Question

One mole of an ideal monoatomic gas is kept in a rigid vessel. The vessel is kept inside a chamber whose temperature is ${87}^{\circ }\text{C}$. Initially, the temperature of the gas is $4^{\circ }\text{C}$. The walls of the vessel have an inner surface of area $500{\text{cm}}^2$ and thickness of $2\text{cm}$. If the temperature of the gas increases to $8^{\circ }\text{C}$ in $5.0\text{seconds}$, find the thermal conductivity of the material of the walls.

• A. $5\text{W/mK}$
• B. $0.05\text{W/mK}$
• C. $0.5\text{W/mK}$
• D. $50\text{W/mK}$

Answer 1

The correct option is B $0.05\text{W/mK}$

Initial temperature difference $\left(\Delta T_1\right)=87-4={83}^{\circ }\text{C}$
Final temperature difference $\left(\Delta T_2\right)=87-8={79}^{\circ }\text{C}$
As the change in temperature difference is small, we find
Average temperature difference $(\Delta T{)}_{avg}=\frac{\Delta T_1+\Delta T_2}{2}=\frac{83+79}{2}={81}^{\circ }\text{C}\text{or}(\Delta T{)}_{avg}=81\text{K}$
Rise in temperature of gas is $=8-4=4^{\circ }\text{C}\text{or}4\text{K}$
For monoatomic gas,
$C_V=\frac{3}{2}R=\frac{3}{2}\times 8.31=12.465\text{J/mol K}$
Since the walls are rigid, From first law of thermodynamics we can say that,
$\Delta Q=\Delta U$
So, heat supplied to the vessel containing gas in 5 seconds
$\Delta Q=n{C}_V\Delta T$
$=1\times 12.465\times 4$
$=49.86\approx 50\text{J}$
Let $K$ be the thermal conductivity of the wall.
Then, $\frac{\Delta Q}{\Delta t}=KA\frac{(T_1-T_2)}{L}$
$\Rightarrow \frac{50}{5}=\frac{K\times 500\times {10}^{-4}\times 81}{2\times {10}^{-2}}$
$[\because T_1-T_2=(\Delta T{)}_{avg}]$
$\Rightarrow K=\frac{10\times 2\times {10}^{-2}}{500\times {10}^{-4}\times 81}=0.04938\approx 0.05{\text{J s}}^{-1}{\text{m}}^{-1}{\text{K}}^{-1}$
i.e $K=0.05\text{W/mK}$

Recorded data
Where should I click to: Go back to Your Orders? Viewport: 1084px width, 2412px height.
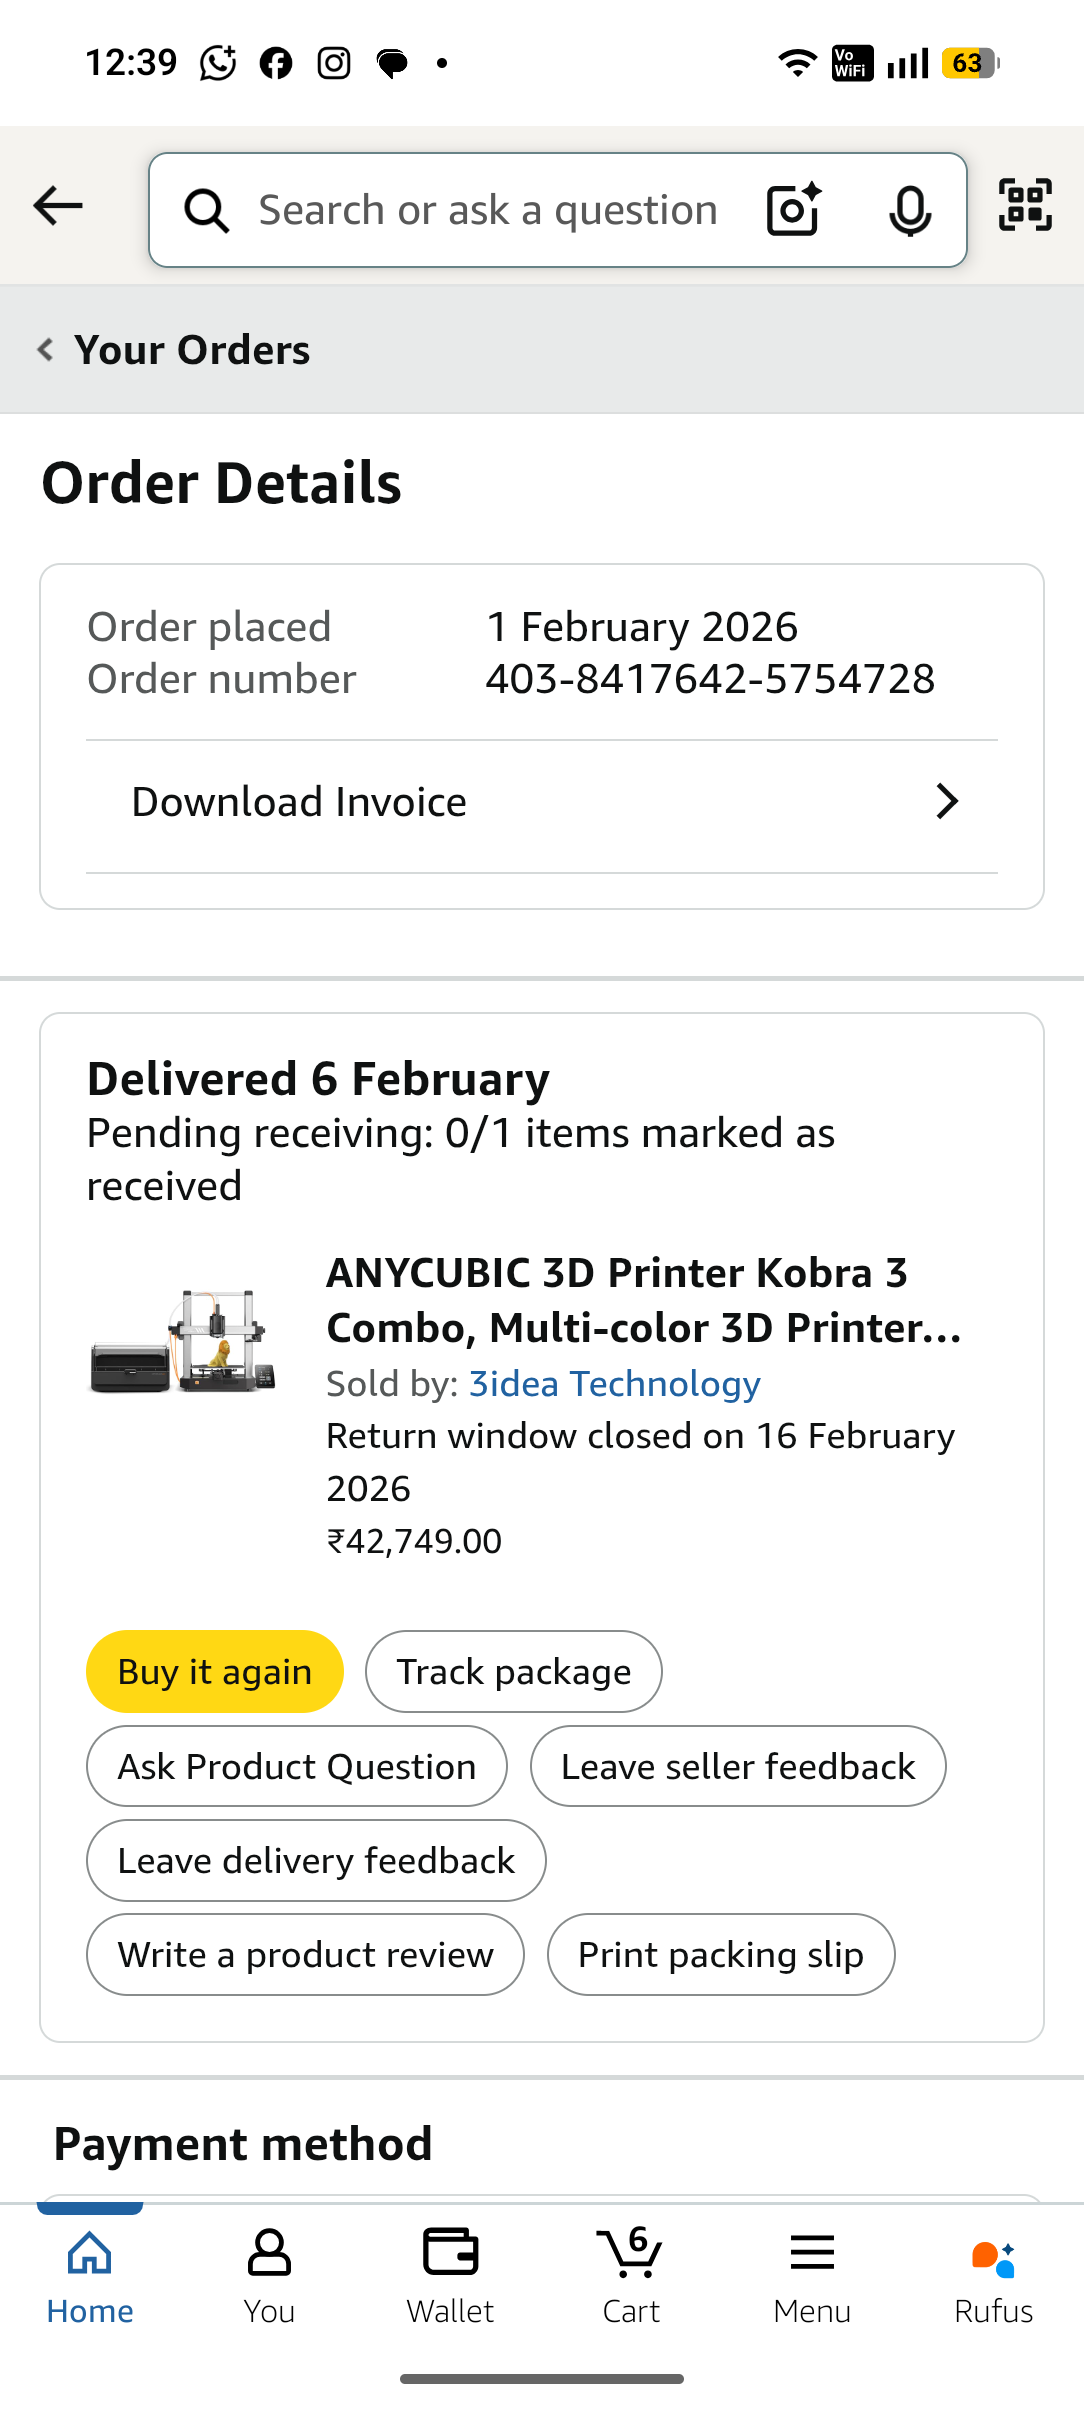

Written instruction 1
Decide whether each statement agrees with the worked problem, answering yes or no and quoting the deciding words: (a) the gas in the vessel is diatomic; (b) the solution equates heat supplied with change in internal energy because the walls are rigid; (c) the correct option is C.
Written instruction 2
According to the worked problem, how long does the gas temperature take to rise to 8 °C?

Final answer 1
(a) No: "One mole of an ideal monoatomic gas is kept in a rigid vessel."
(b) Yes: "Since the walls are rigid, From first law of thermodynamics we can say that,"
(c) No: "The correct option is B"

Final answer 2
5.0 seconds.